Many of us feel swamped by the seeming barrage of unnecessary email. I’ve observed the frustration of friends and family members who are getting hundreds – if not thousands – of automated email notifications on daily basis. This “junk mail” is clogging up our praised inboxes, creating unbearable noise that prevents us from actually seeing our work, let alone doing it. Deleting unnecessary emails feels good. The process, which shouldn’t take much of your time, will empower you to feel in control over your incoming email. It’s time to develop an increased awareness of what comes into our inboxes – and to take proactive steps to keep the clutter at bay. Here at Centask, we are extremely diligent about keeping our inbox clutter to what we consider a tolerable level: 0.0001%. This parameter empowers us to make email work for us. Accomplishing this goal is not only a result of dedication, but also a consequence of various email tricks we picked up along the way that allowed us to weed out the junk from valuable emails worthy of our attention. Here is a glimpse into our “bag of tricks”:
Alias Email Addresses
Being aware of the way email is distributed, I’ve always been a big proponent of having a couple of different email addresses that I could share indiscriminately, not being too preoccupied with what is going to end up in various inboxes. But over time, I’ve found myself occasionally tempted to log into that other email to check on one thing or another. Naturally, I would have the relocate the password I’ve used for that other account, just in order to open that inbox. I am fully aware that not everybody adopted a habit pattern of using more than one email address, but giving out a single main address to everybody is a card blanche to automated email overload. I am not suggesting you to open up an entirely new email account, but instead, you should explore the alias options that your email client offers to you. Gmail and iCloud both have great alias options available at your disposal, so use them indiscriminately.
In order for alias to save you from inbox clutter, you need to couple it with appropriate filters that will divert your junk mail from your inbox into the appropriate folders and labels. For example: my icloud email has 3 aliases. The main alias is my regular inbox, the second one is for junk, and the third one is for important email. My main email address receives unfiltered mail. The second (first alias) email address bypasses my inbox, and sends messages directly into a folder I named “Newsletters,” where I can access them later. My third (second alias) address, which receives messages I’ve deemed to be very important, helps me prioritize my email activity.
On his blog, Michael Hyatt refers to the concept of “email bankruptcy.” Some of his readers have been complaining: “I really want to catch-up on email, but I have over twenty-one hundred unread messages in my inbox. Every time I think about trying to catch up, I want to cry. I don’t know where to begin!” His advice to that reader was as follows: Declare email bankruptcy and start over. It’s not worth staying stuck in this state. It’s time for something radical. Simply reducing the amount of incoming messages won’t solve the problem of the garbage that has piled up and accumulated over the months or years of neglect. When you have more than 1,000 unread emails, where your important emails aren’t separated from the clutter, it is pretty unrealistic to expect that you can go through your entire inbox in an hour, or even in a whole day. Email bankruptcy is a concept where you decide that you don’t have the time nor energy to deal with all the emails that came your way, and you decide it’s time for a fresh start. Usually Email Bankruptcy looks something like this:
- You inform the most important people from your contact list (like your boss, significant other and close friends) that you officially entered “email bankruptcy,” and that you won’t be able to address their previous demands communicated through email. If you didn’t respond to some of their previous important emails, you politely ask them to resend it to you, as they won’t be addressed anymore.
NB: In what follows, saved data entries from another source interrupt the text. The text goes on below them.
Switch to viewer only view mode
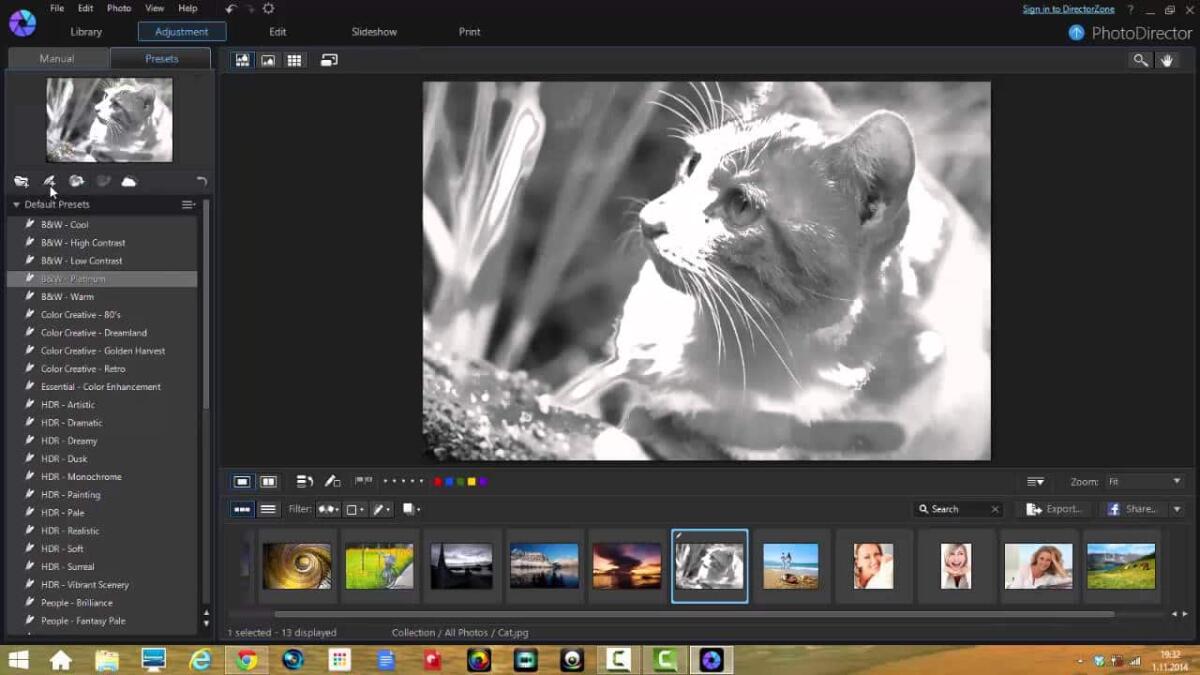The image size is (1200, 675). click(267, 60)
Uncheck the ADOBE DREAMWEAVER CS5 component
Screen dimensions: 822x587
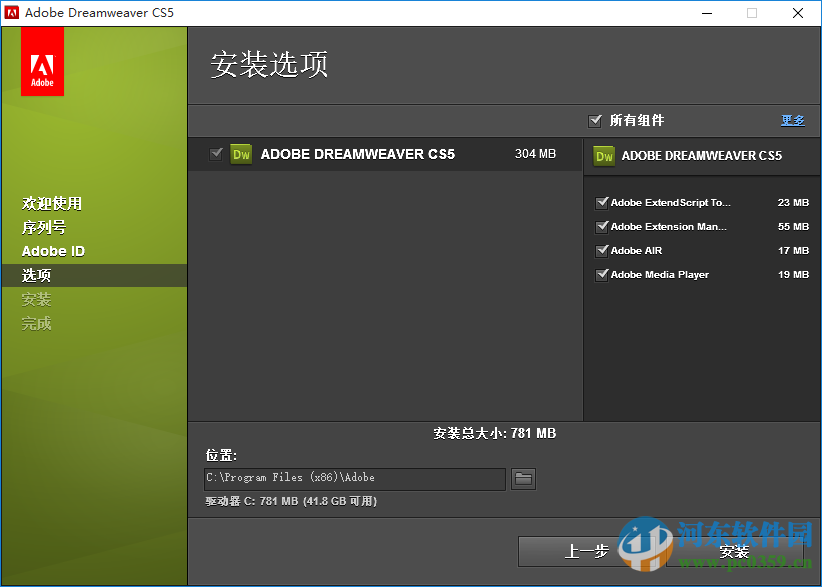pyautogui.click(x=217, y=154)
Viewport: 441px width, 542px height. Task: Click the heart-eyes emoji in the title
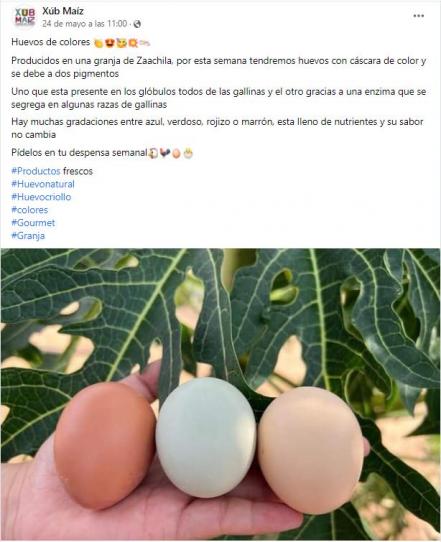110,43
- You create a folder or label called “My Old Inbox” (R.I.P.) and you move the entire contents of your inbox into it.
- Start fresh!
Email bankruptcy won’t work unless you address the issues that resulted in your cluttered inbox in the first place.. So before you even start thinking about declaring email bankruptcy, try to slash your automated inbox at least by 90%. You won’t be able to find ALL of the automated messages that are coming your way. However, when the few that you’ve missed still manage to find their way to your inbox, you will be able to tackle them, without accruing another unwieldy, cluttered inbox.
How to Make Email Work for You Again
If you’ve followed the steps so far, you are receiving 90% fewer automated emails coming your way and you’ve released yourself from the burden of the past. Now that you’ve created a clean and fresh start,, you have a responsibility to yourself to keep it organized. It’s time to “Make Email Work”. When you have a reasonable and manageable inbox, you can start thinking of more advanced ways to take full control over your email.